My Department is involved in working groups and in continuing discussions with the European Commission on the detailed rules for implementing the mid-term review agreement. I have already raised a number of issues relating to farmers who have retired under the early retirement schemes and the implications for them of decoupling and the single payment scheme.
Under the European Council regulation introducing the single payment scheme, a farmer may have access to the scheme if he or she was an active farmer during the reference years 2000, 2001 and 2002 and received payments under the livestock premia and-or arable aid schemes. In addition, farmers for whom entitlements will be established must activate those entitlements in 2005 by continuing to farm and submitting an area aid declaration in that year. In general, farmers must also have an eligible hectare of land for each payment entitlement.

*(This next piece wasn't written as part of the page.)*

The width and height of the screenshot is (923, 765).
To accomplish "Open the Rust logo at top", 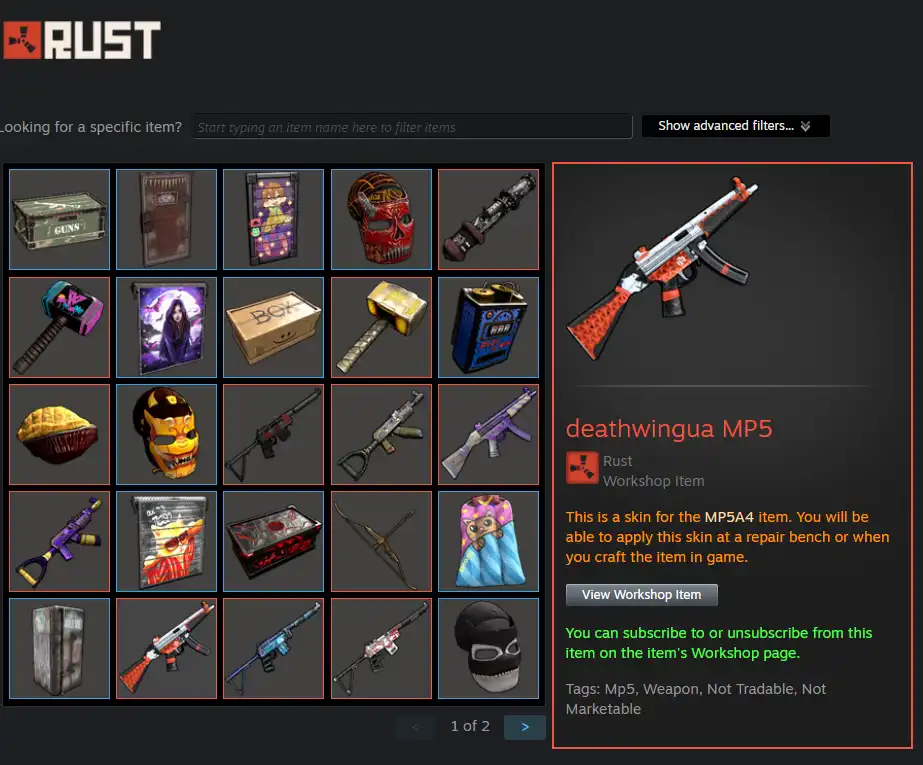I will [81, 40].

Farmers who were participating in the early retirement scheme before the commencement of the reference period will not have entitlements established for them under the single payment scheme. This is because they had already retired from farming and their obligations under the early retirement scheme preclude them from returning to farming in future. The people who were leasing these retired farmers' lands and were active farmers in the reference period will have entitlements established for them. It should be noted that entitlements are attached to the farmer who was actively farming during the reference period and not to the land. However, during the Council negotiations last year, I secured agreement that farmers, including offspring of farmers who retired before the reference period who take over the holding of the retired farmers at some date in the future, will be able to apply to the national reserve for payment entitlements under the single payment scheme.